The First Model Synapse
To understand how synapses form, scientists turned to a giant, accessible example: the neuromuscular junction (NMJ), where motor neurons meet muscle fibers and use acetylcholine as a transmitter.
Before a neuron arrives, acetylcholine receptors (AChRs) are spread across the muscle surface. When the motor axon contacts the muscle, something remarkable happens: AChRs cluster at the future synapse.
Agrin: The Clustering Signal
Work by McMahan and Sanes pinpointed the signal. They showed that the basal lamina at the synaptic site holds a synaptogenic factor produced by the nerve: Agrin. Agrin binding activates the MuSK receptor, which signals through rapsyn to cluster AChRs. In agrin knockout mice, synapse formation is severely disrupted.
Nearby muscle nuclei also change their behavior. As shown by Fischbach and colleagues, nuclei close to the NMJ selectively transcribe AChR subunits, a process regulated by neuregulins. The result is a highly specialized patch of postsynaptic membrane.
From Many Inputs to One
During development, each muscle fiber is initially innervated by multiple motor neurons. Over time, this redundancy is pruned. Experiments show that partial receptor blockade can cause corresponding presynaptic terminals to retract, highlighting the role of activity-dependent competition.

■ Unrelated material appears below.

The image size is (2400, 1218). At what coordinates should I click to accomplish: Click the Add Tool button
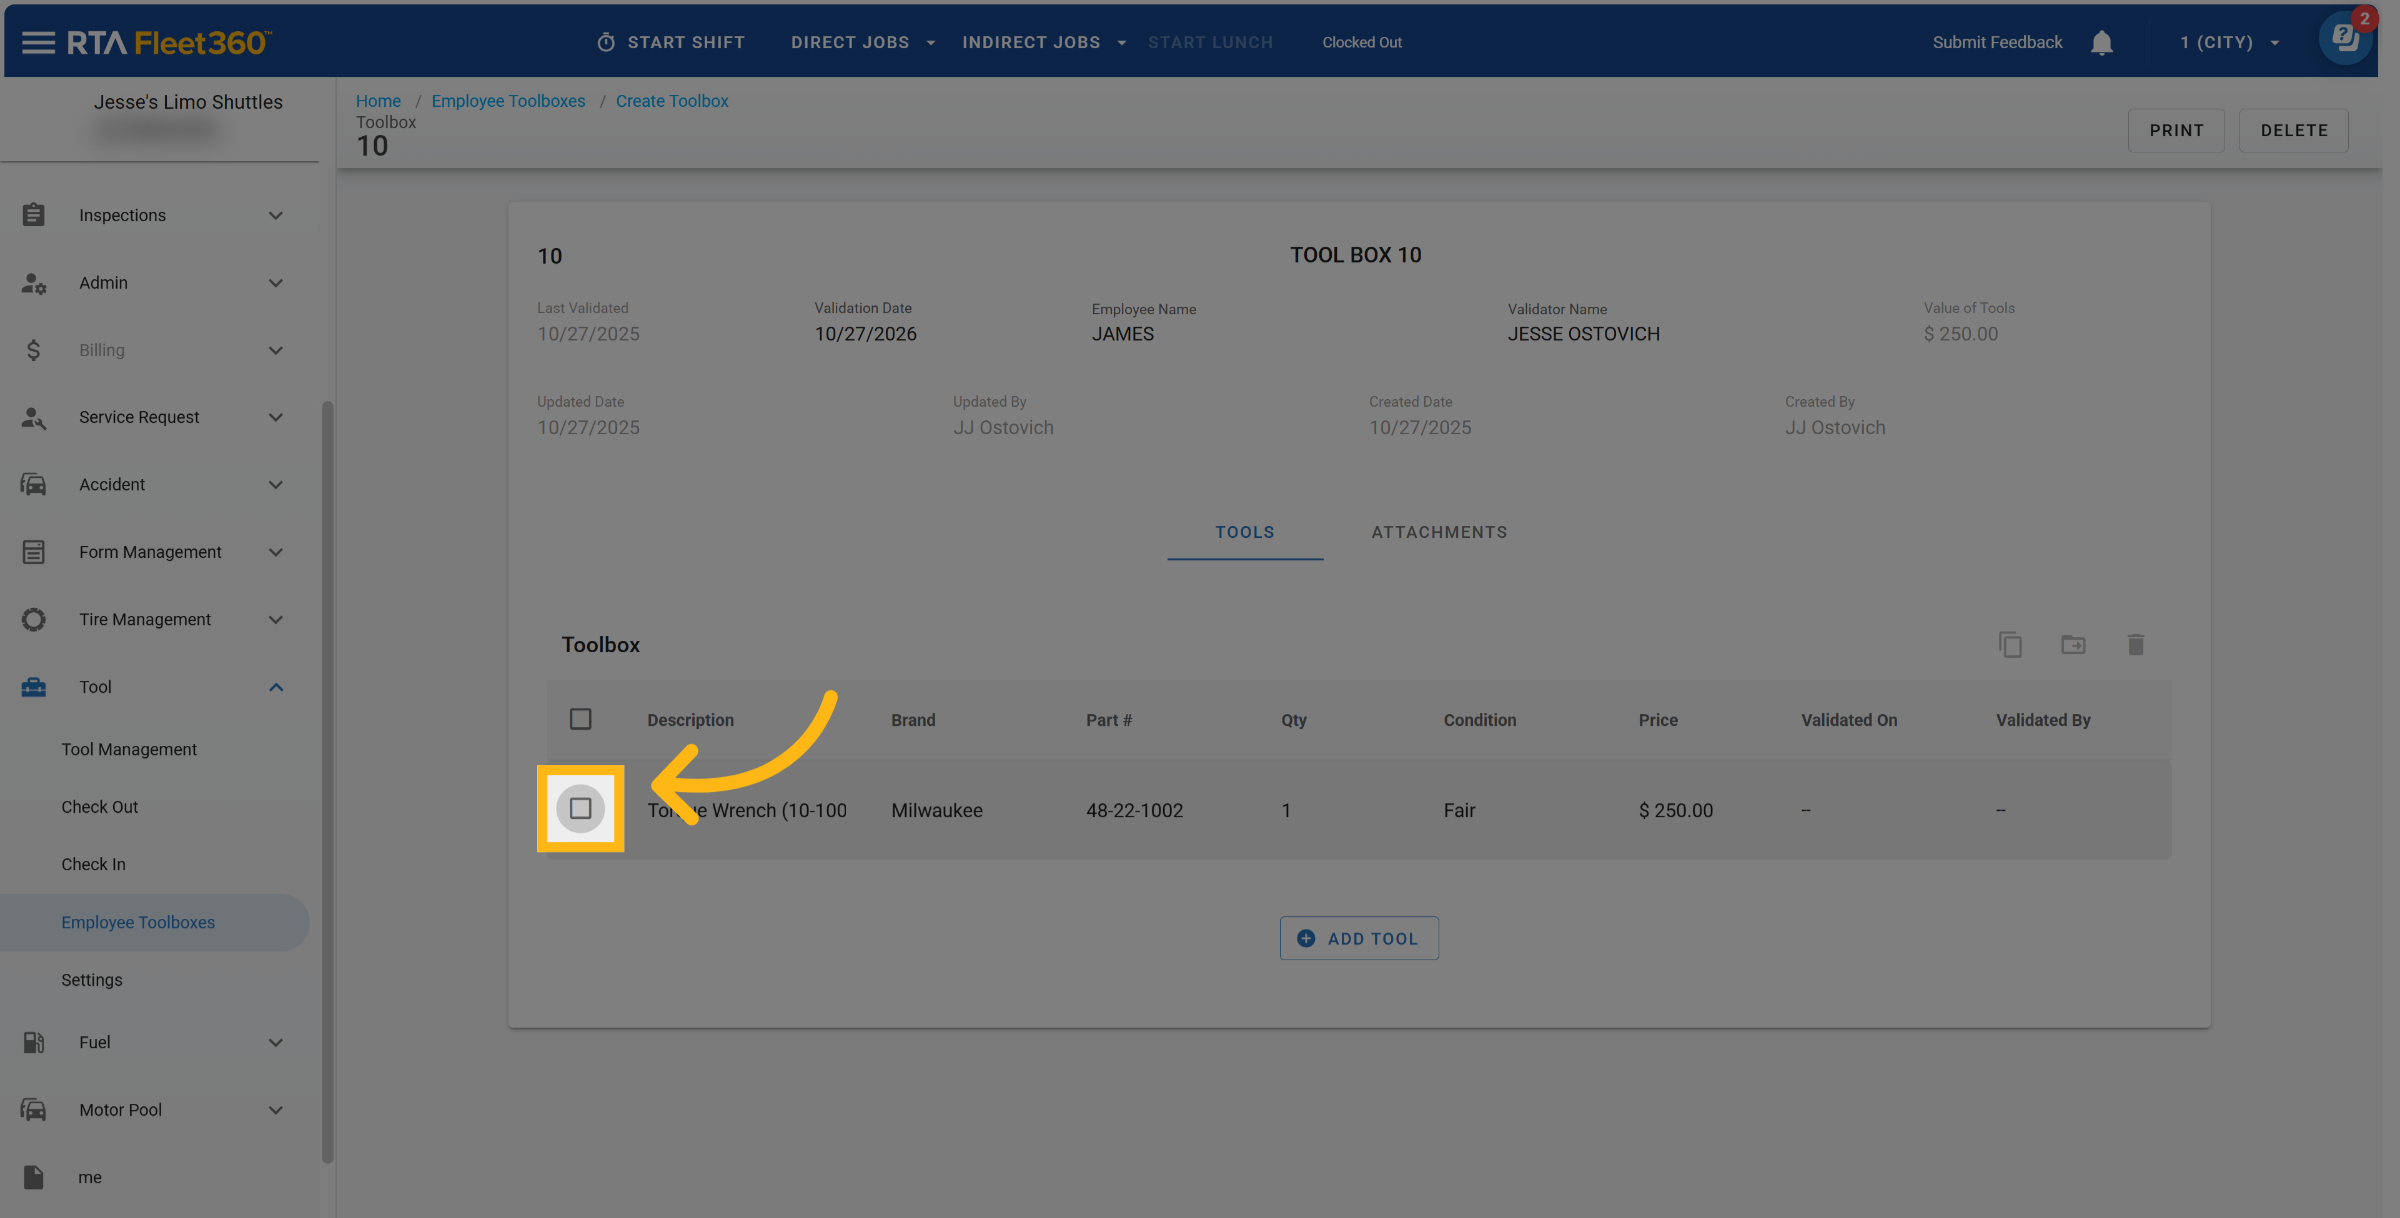(1358, 938)
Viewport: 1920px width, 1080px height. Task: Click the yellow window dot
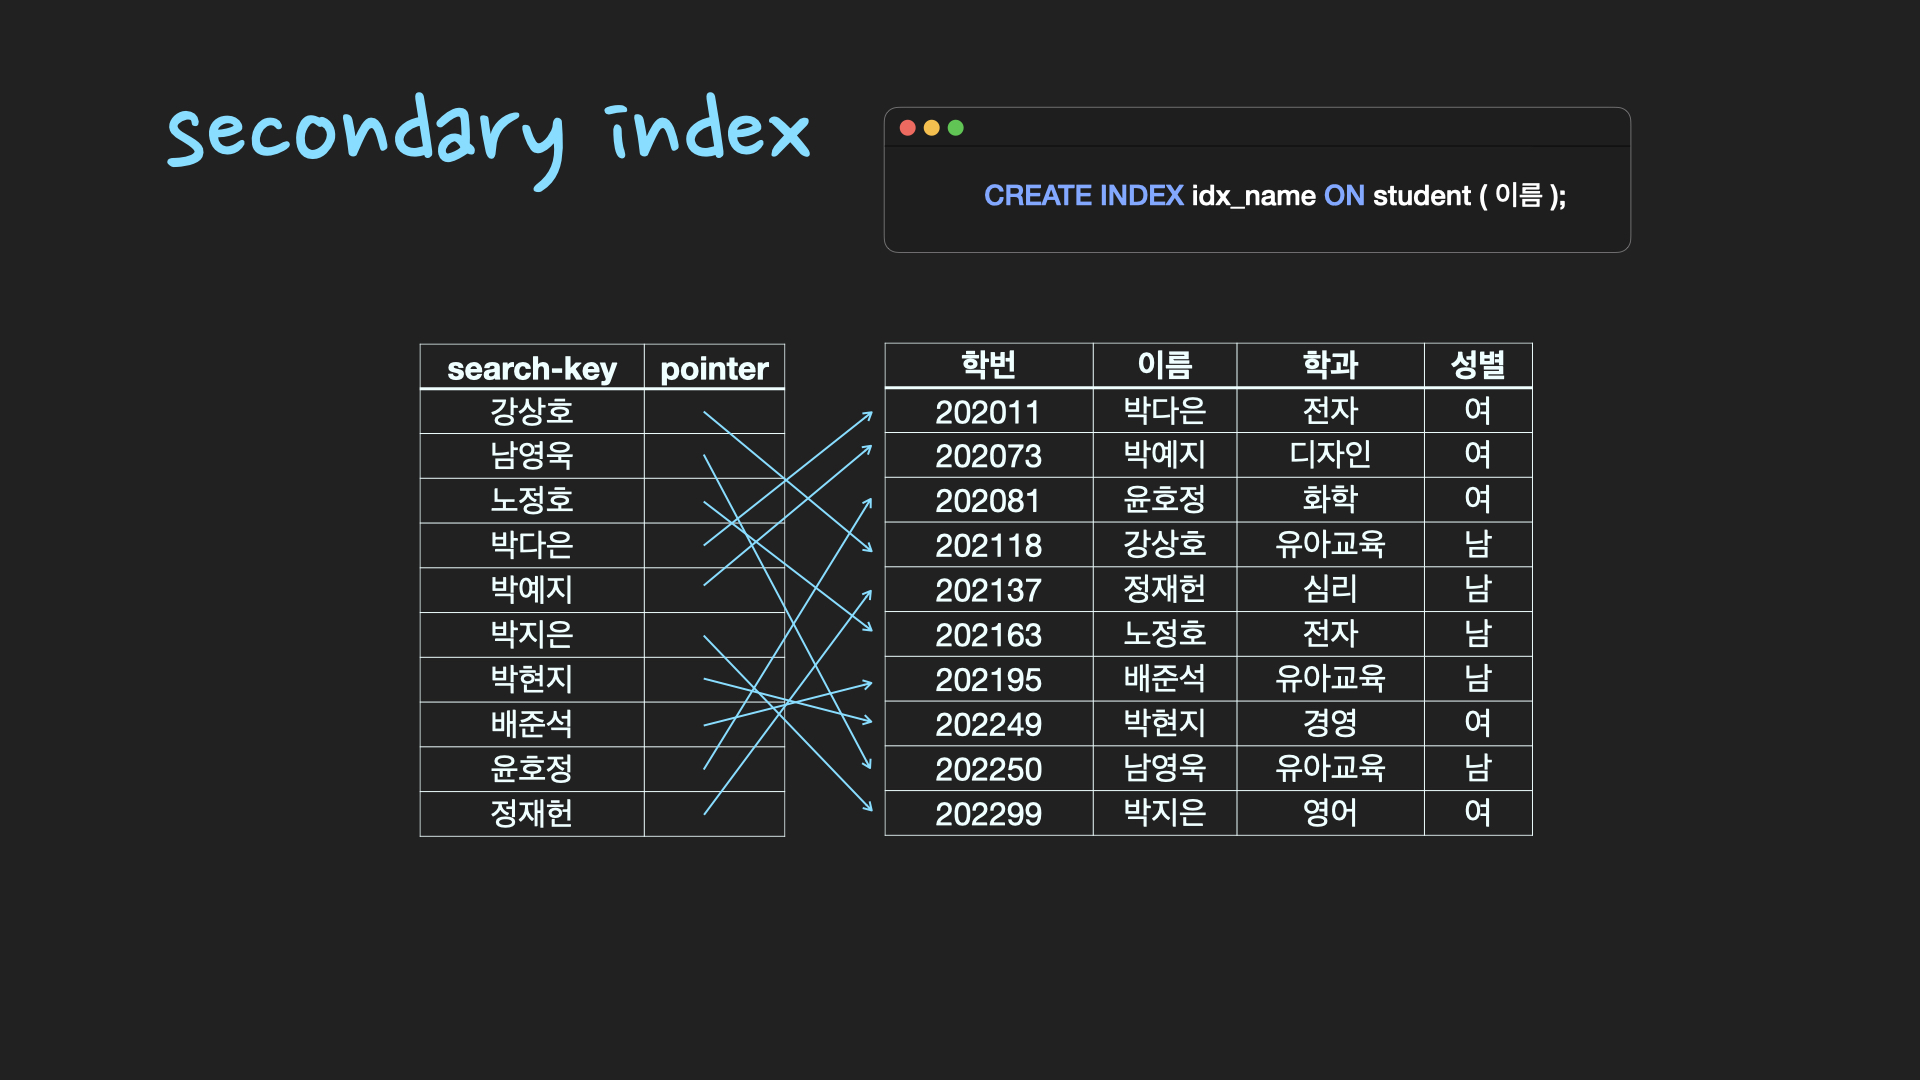click(x=932, y=128)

Connectomic analysis of entire motor-unit circuits revealed just how extensive this remodeling is: a tenfold decrease in synapse number as axons prune many connections while expanding others at remaining NMJs.
Synapses in the Brain
In the central nervous system, the rules are similar but the cast of molecules changes. Agrin seems less central. Neurons cultured in vitro still form synapses reminiscent of those in vivo, indicating that synaptogenic signals are robust and often intrinsic.
CNS studies have focused heavily on glutamatergic synapses. Time-lapse imaging shows dendritic filopodia reaching out to contact axons; these contacts then recruit postsynaptic proteins and mature into synapses. Astrocytes also promote synaptogenesis—factors in glial-conditioned media strongly induce synapse formation in retinal ganglion cells, implicating unknown astrocytic signals.
Molecules like neuroligins and SynCAM can induce presynaptic differentiation. Neuroligins cluster at postsynaptic sites and signal via neurexins on presynaptic axons, while SynCAM acts as an adhesion molecule present on both sides of the synapse.
The Takeaway
Synapse formation is a carefully choreographed dialogue. Whether at a muscle fiber or in cortex, nerves and their partners exchange molecular cues, compete, and remodel until stable, efficient communication points emerge.